> YANG AKAN DIKERJAKAN:
1) Menurut teks tentang cadangan devisa, berapa nilai emisi SRBI dalam lima kali lelang selama tiga pekan terakhir?
2) Lanjutkan teks tentang cadangan devisa setelah kalimat terakhirnya.

== TEKS SUMBER

Akan tetapi, kuatnya arus jual modal asing, sekitar US$ 1,1 miliar selama September atau setara Rp17 triliun, ditambah kenaikan harga minyak dunia sepanjang bulan lalu diperkirakan turut menggerogoti kekuatan transaksi berjalan yang telah mencatat defisit, akan memberi tekanan besar bagi cadangan devisa.
Upaya BI menarik modal asing segar melalui instrumen baru Sertifikat Rupiah Bank Indonesia (SRBI) sejak pertengahan September lalu, sejauh ini juga belum memperlihatkan greget. Alih-alih menarik modal segar masuk, yang terjadi adalah dana pemodal di pasar SBN tenor panjang dan menengah terlihat migrasi ke SRBI yang tenornya lebih pendek namun memberi yield lebih menarik. Dalam lima kali lelang SRBI tiga pekan terakhir, nilai emisi SRBI sebesar Rp71,5 triliun.
Pada saat yang sama, pasokan valas segar dari penerapan kewajiban penempatan devisa hasil ekspor selama tiga bulan, juga masih belum sebanyak harapan. Sampai 3 Oktober mencatat, nilai repatriasi devisa sejak aturan itu berlaku berhasil ditarik sebesar US$ 1,8 miliar, berdasarkan data BI yang dikompilasi oleh Bloomberg Technoz.
Pada September, nilai yang berhasil ditarik mencapai US$ 992,5 juta, dan pada lelang pertama bulan ini BI menarik sekitar US$ 216,75 juta termasuk nilai rollover deposit. Angka itu masih jauh dari asumsi 30% nilai ekspor bulanan yang bisa mencapai US$ 6 miliar.
Toh, masih ada secercah optimisme dengan masih surplusnya neraca dagang sejauh ini, menurut Ekonom LPEM Universitas Indonesia Teuku Riefky.
"Cadangan devisa kemungkinan masih ada di kisaran US$ 138 miliar hingga US$ 139 miliar karena berlanjutnya surplus neraca dagang," katanya.
Namun, walau neraca dagang masih mencetak surplus tanpa putus dalam 40 bulan terakhir, terjadi penurunan cukup tajam bila menghitung akumulasi sejak awal tahun. Neraca dagang RI selama Januari-Agustus mencatat akumulasi surplus sebesar US$ 24,34 miliar. Angka itu turun US$ 10,5 miliar dibanding periode yang sama tahun sebelumnya.

====
== DATA TERSEDIA

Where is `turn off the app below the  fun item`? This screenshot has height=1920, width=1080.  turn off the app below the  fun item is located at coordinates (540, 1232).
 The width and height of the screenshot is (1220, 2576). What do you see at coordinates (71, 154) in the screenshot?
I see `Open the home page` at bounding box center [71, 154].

====

> JAWABAN TUGAS:
1) Rp71,5 triliun.

2)
Penurunan tajam akumulasi surplus itu, menurut Menteri Keuangan Sri Mulyani, penting diwaspadai karena akan memengaruhi ketananan eksternal RI yang menentukan stabilitas perekonomian dalam jangka pendek dan menengah.
Sebagai gambaran, posisi cadangan devisa RI terlemah dalam lebih tiga tahun terakhir terjadi saat pandemi Covid-19 meletus Maret 2020 lalu di mana nilainya tinggal US$ 120,96 miliar. Saat itu nilai tukar rupiah merosot ke level terlemah sepanjang sejarah yaitu di Rp16.575/US$ terseret arus keluar modal asing besar-besarn yang menyusutkan posisi kepemilikan asing di SBN dari kisaran 30%-40% menjadi tinggal belasan persen.
Devisa Asia Memadai
Guncangan pasar yang telah menyeret kejatuhan nilai tukar, harga saham dan obligasi belakangan ini bukan cuma melandai Indonesia. Hampir semua pasar, terutama emerging market, menderita tekanan serupa.
Meski demikian, negara-negara di Asia diperkirakan masih memiliki pertahanan devisa yang memadai semisal reli kenaikan dolar AS kian tak terbendung.
Nilai cadangan devisa di kawasan Asia sejauh ini mencapai US$ 5,5 triliun, yang dinilai masih akan mampu membantu otoritas menahan tekanan pada nilai tukar mereka, menurut perhitungan TD Securities memakai data yang dikompilasi oleh Bloomberg.
Posisi cadangan devisa negara-negara Asia itu masih cukup tinggi setelah mencetak nilai tertinggi pada 2021 lalu di angka US$ 5,9 triliun.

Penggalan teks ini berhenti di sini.